Bushfire and flood affected residents fearful of another Facebook news ban
In 2021, the tech giant shut off news from Facebook for a week. Now residents battered in recent years by fire and flood fear what would happen in another crisis.
Residents in areas ravaged by bushfires and floods in the last few years say another Facebook news ban – like the one three years ago when Facebook banned official pages of news outlets as well as government and emergency service agencies – could be devastating in another natural disaster.
Following Meta’s announcement it would no longer pay news publishers under the news media bargaining code, the prospect of another news blackout on the world’s most popular social media platform looms over Australia.

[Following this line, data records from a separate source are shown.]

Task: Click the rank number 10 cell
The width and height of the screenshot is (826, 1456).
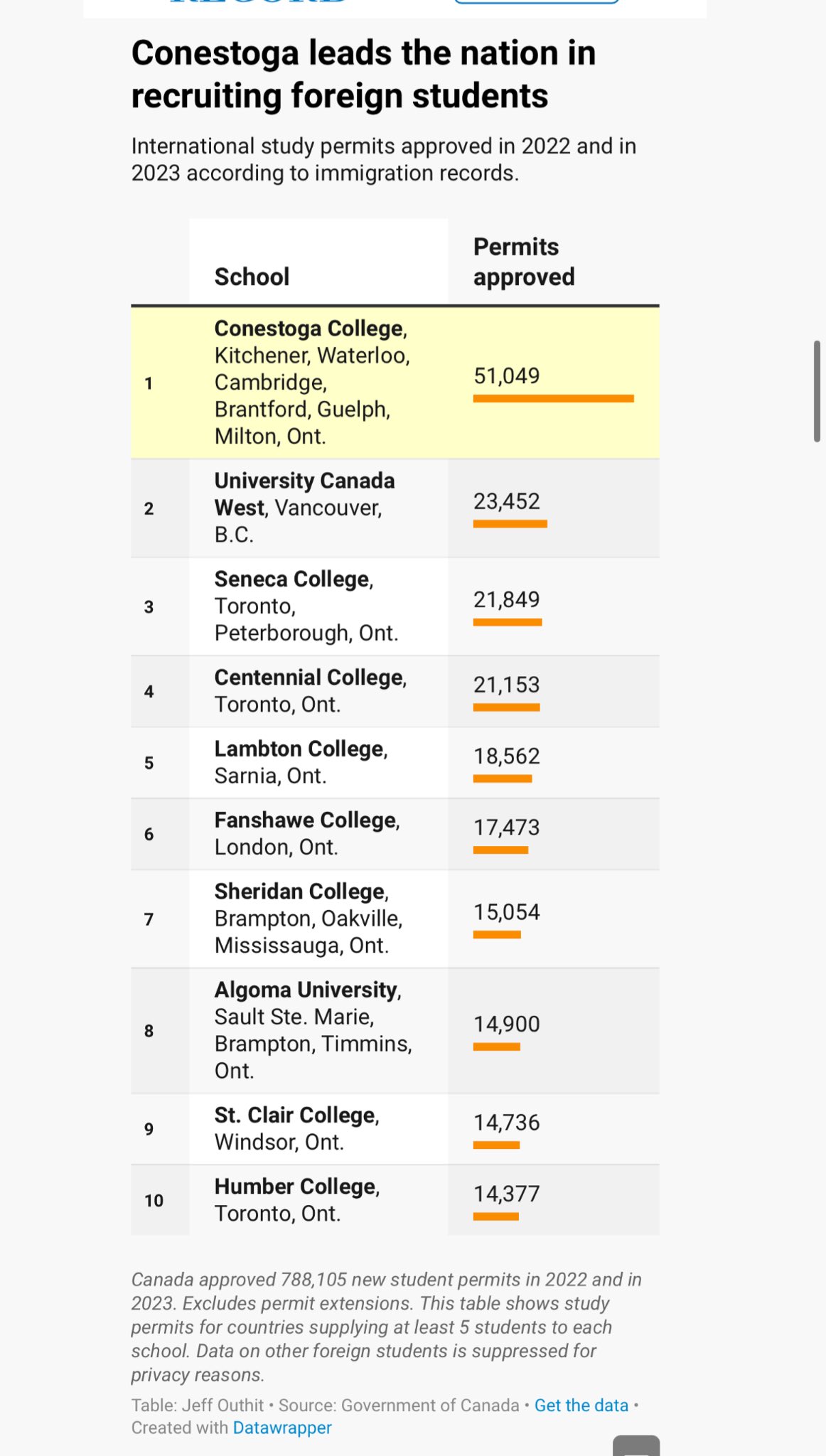Action: tap(154, 1201)
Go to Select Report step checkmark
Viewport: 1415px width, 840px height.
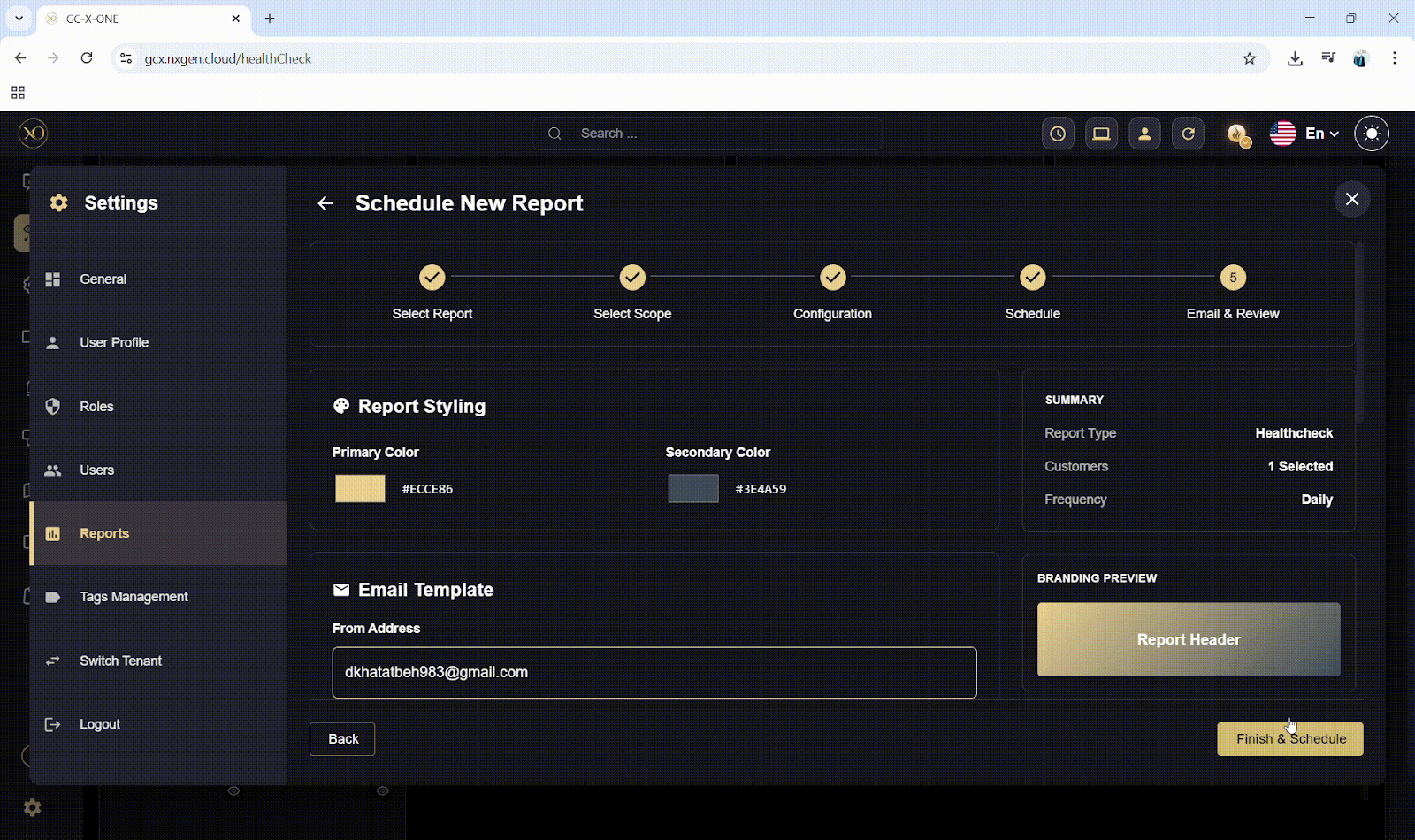point(432,278)
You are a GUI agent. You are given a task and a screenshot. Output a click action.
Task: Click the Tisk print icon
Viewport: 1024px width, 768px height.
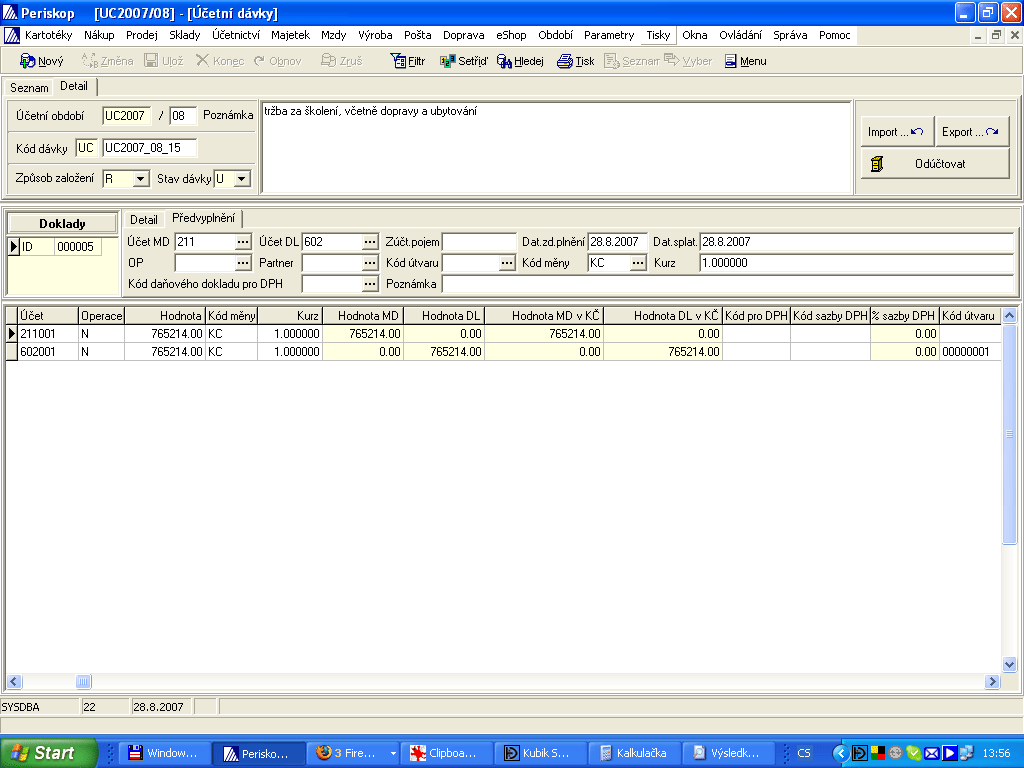coord(565,61)
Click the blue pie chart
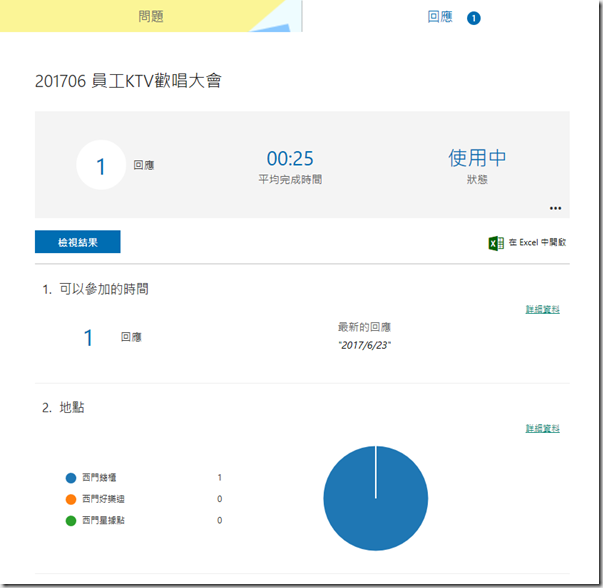603x588 pixels. click(x=376, y=498)
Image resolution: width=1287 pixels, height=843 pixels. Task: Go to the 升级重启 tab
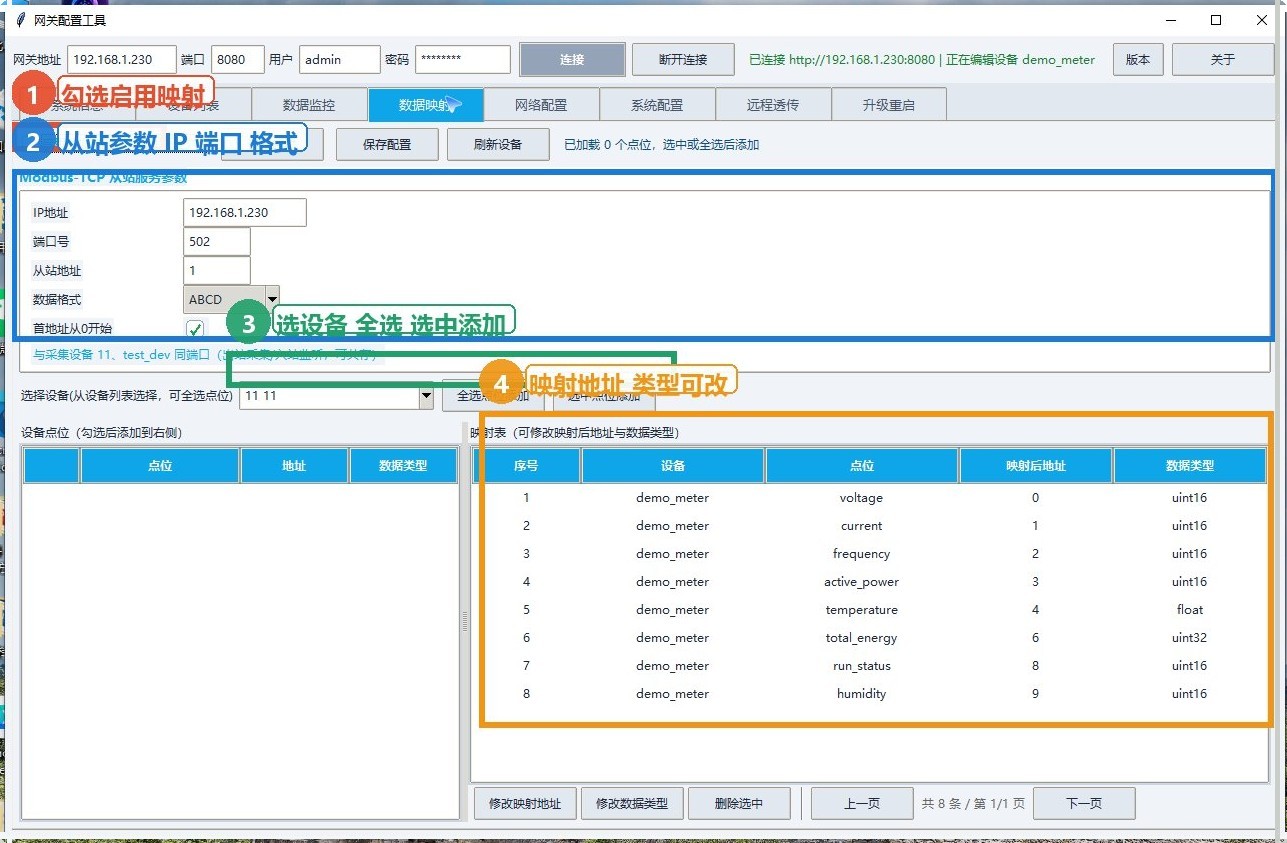pyautogui.click(x=889, y=105)
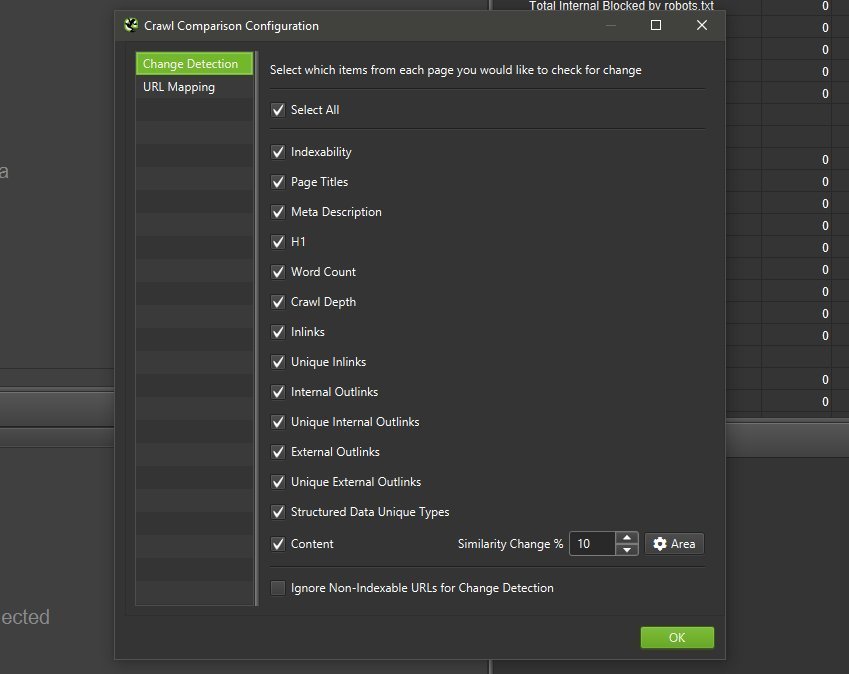Click the Screaming Frog icon in the title bar

click(x=130, y=25)
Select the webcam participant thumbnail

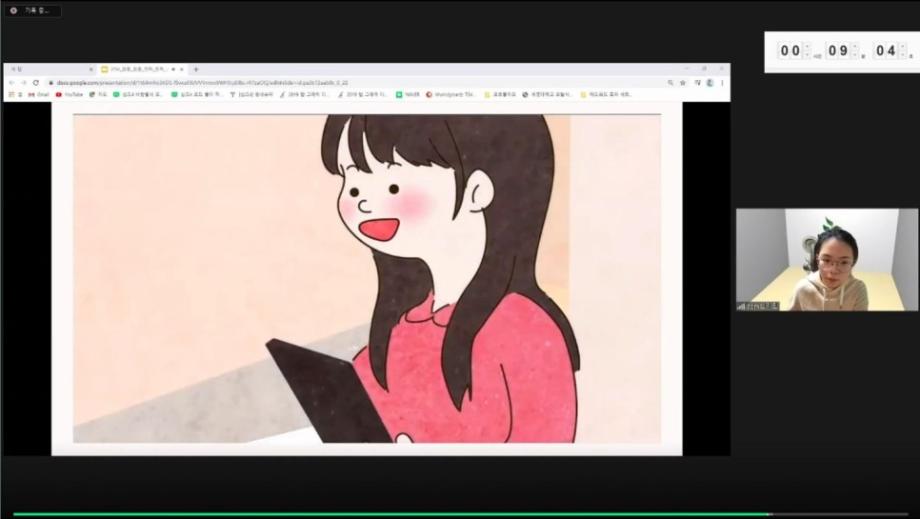click(826, 259)
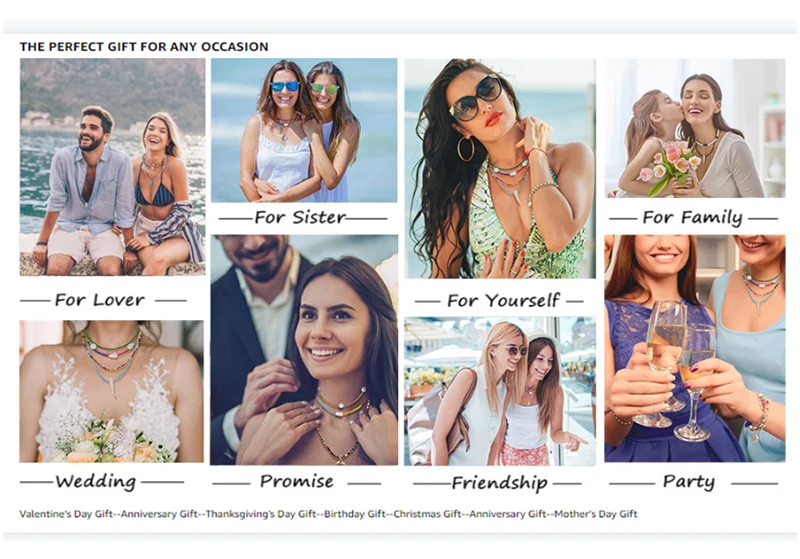Click the Christmas Gift text
Viewport: 800px width, 559px height.
427,514
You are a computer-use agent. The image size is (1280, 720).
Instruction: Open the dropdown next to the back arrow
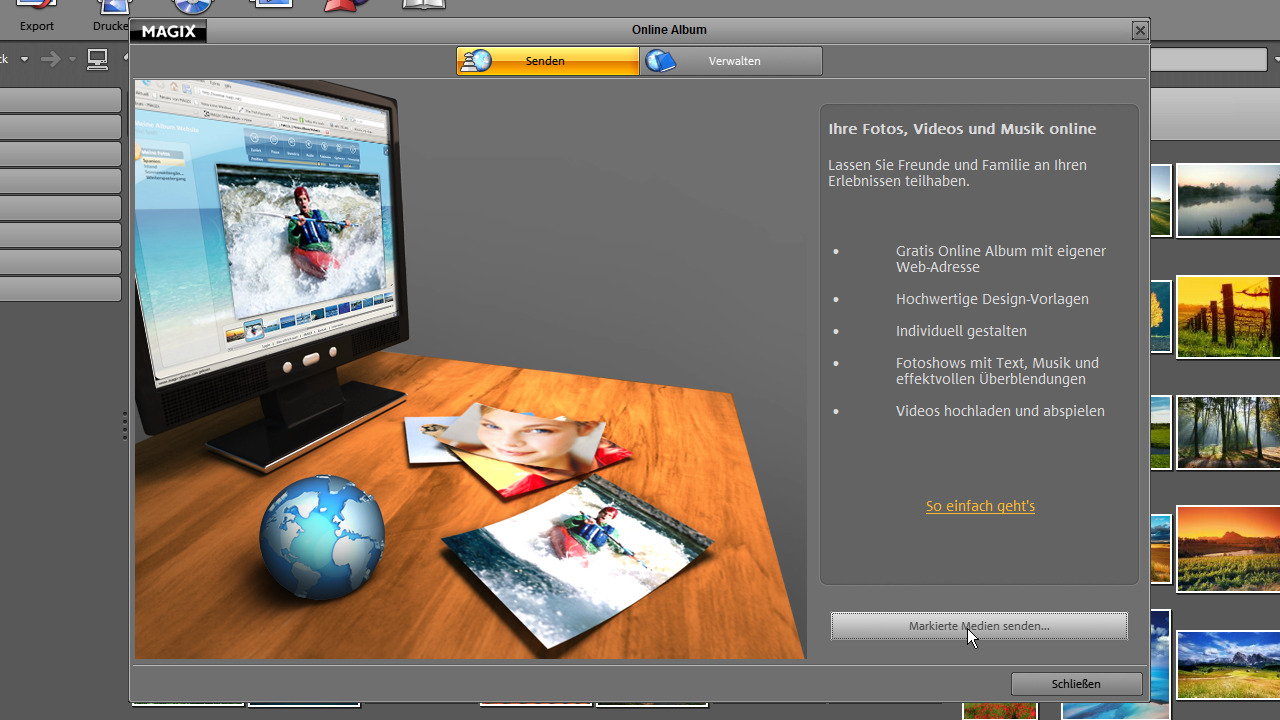[24, 58]
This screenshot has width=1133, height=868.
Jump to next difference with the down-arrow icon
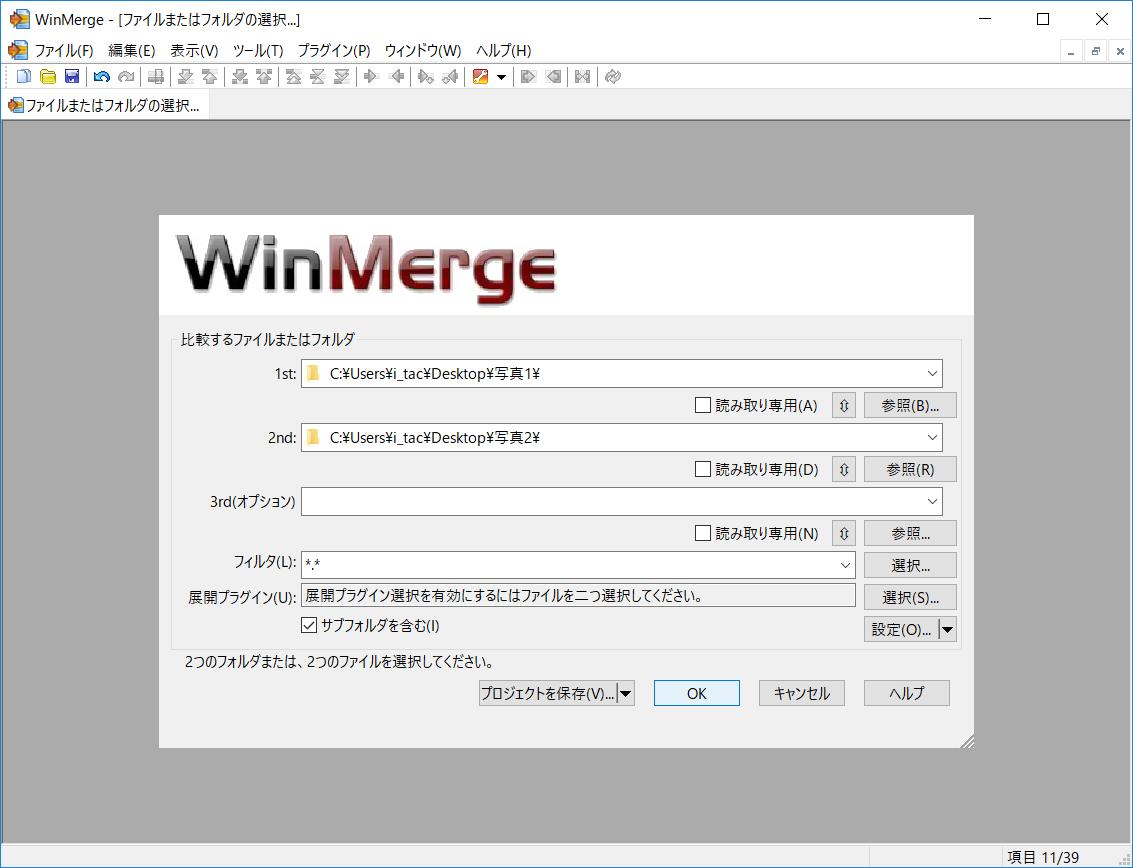(x=184, y=76)
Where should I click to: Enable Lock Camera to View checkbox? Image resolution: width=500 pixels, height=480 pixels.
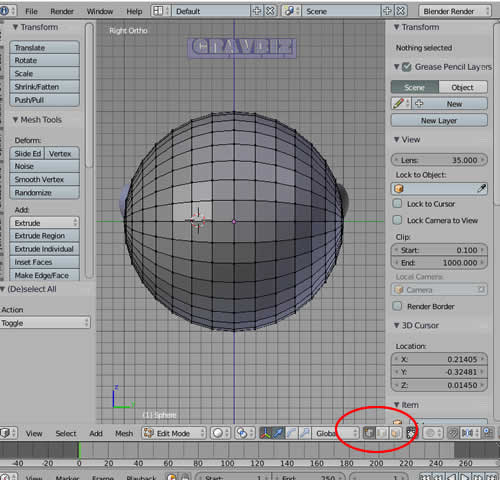pos(397,220)

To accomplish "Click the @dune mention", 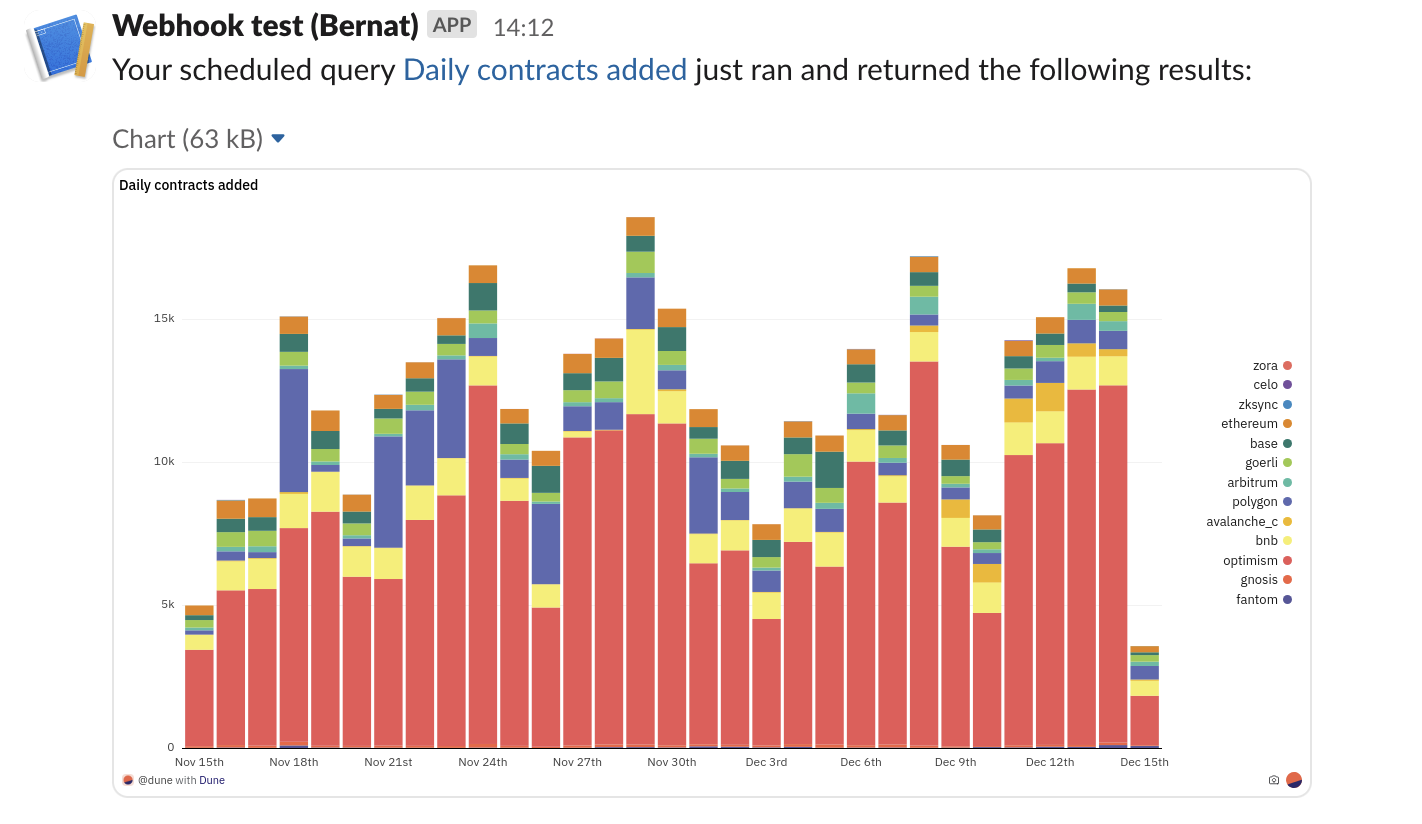I will coord(155,780).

In February 2021, as the bill was making its way through parliament, the tech giant overnight banned Facebook pages of media outlets and stopped users from posting news links. Some authorities and emergency services were also caught in the wash-up, like NSW Fire and Rescue and the Bureau of Meteorology.
The threat is more poignant in a town like St Albans, two hours north of Sydney.
St Albans was hard hit by the Black Summer bushfires – specifically, the Gospers Mountain Fire, the biggest forest fire Australia has seen on record. Since then, it’s been flooded numerous times during the La Nina years.
“We don’t have any mobile coverage up here, so people use their home internet services,” said Siobhan Mahoney, a resident of two decades.
“We have a community Facebook page, which obviously people use to alert the community – which quite often comes from services like the Bureau of Meteorology.”
Cars have to be ferried across the Hawkesbury River to get to St Albans from Sydney. Therefore, during natural disasters, the town is even more isolated, Ms Mahoney explained.
“As soon as the floods happen, they take the ferries off.”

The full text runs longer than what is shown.